The Broncos have not yet made an external free agent addition.

They’ve been busy agreeing to terms and announcing new contracts with several of their own players, however.

Should Denver decide to get in the mix in free agency, swing a trade between now and next month’s draft — or going forward after that — or otherwise want to move money around, the club has the cap flexibility to do so.

The full impact of Denver’s internal signings, releases and restructures on Denver’s 2026 cap are not yet fully clear, but fairly strong estimates can be made with the help of NFLPA and OvertheCap data.

Given what’s known so far about the players Denver has signed and where Year 1 cap numbers are likely to check in for inside linebacker Justin Strnad and tight end Adam Trautman — their three-year deals are worth a similar $18 million and $17 million total, respectively — the Broncos are sitting somewhere in the neighborhood of $13-15 million in cap space, though that number will change substantially on June 1.

Denver started the legal tampering period by creating nearly $11 million in cap space when it converted right guard Quinn Meinerz’s base salary to a bonus.

The Broncos have not used void years in any of the deals they’ve signed, bringing their players back so far, multiple sources familiar with the deals told The Post.

That means the signings’ 2026 cap numbers look like this:

RB J.K. Dobbins: $6 million

ILB Alex Singleton: $5.97 million

CB Ja’Quan McMillian (RFA tender): $5.76 million

OL Alex Palczewski: $3.25 million

QB Sam Ehlinger: $2 million

All of those numbers put Denver at $18.62 million in top-51 cap space, according to OvertheCap. That’s before factoring in Strnad and Trautman.

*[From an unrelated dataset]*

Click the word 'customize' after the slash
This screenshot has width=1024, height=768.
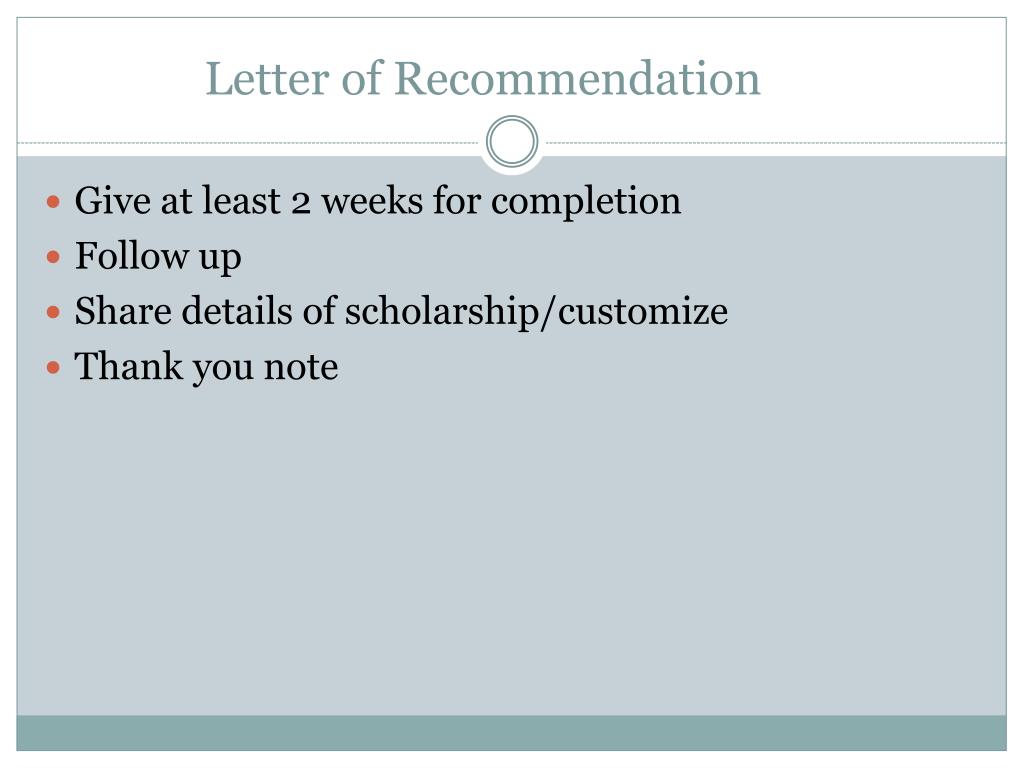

Their exact cap figures are not yet known, but considering how Denver typically structures deals and that they have similar total values, each likely has a 2026 cap charge somewhere around $4 million.

Once those deals are factored in, they should account for approximately $5-6 million in net cap space.

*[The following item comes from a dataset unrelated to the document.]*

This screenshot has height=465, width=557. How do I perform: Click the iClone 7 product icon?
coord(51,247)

The raft of one-year deals Denver agreed to on Wednesday with players like TE Lucas Krull, DL Matt Henningsen and FB Adam Prentice will only move Denver’s cap space nominally.

Denver will need a net of about $4 million next month to sign its draft class next month based on its current selections.

The Broncos will get cap relief from releasing inside linebacker Dre Greenlaw, but not right away because they are using a post-June 1 designation, a source told The Post earlier this week.

They must carry his entire $10.36 million cap charge until June 1. At that point, the Broncos will gain $8.19 million in space and take the other $2.17 million as a dead cap charge.

In all, Denver isn’t sitting on a mountain of salary cap room, but the club has room to maneuver over the rest of the offseason.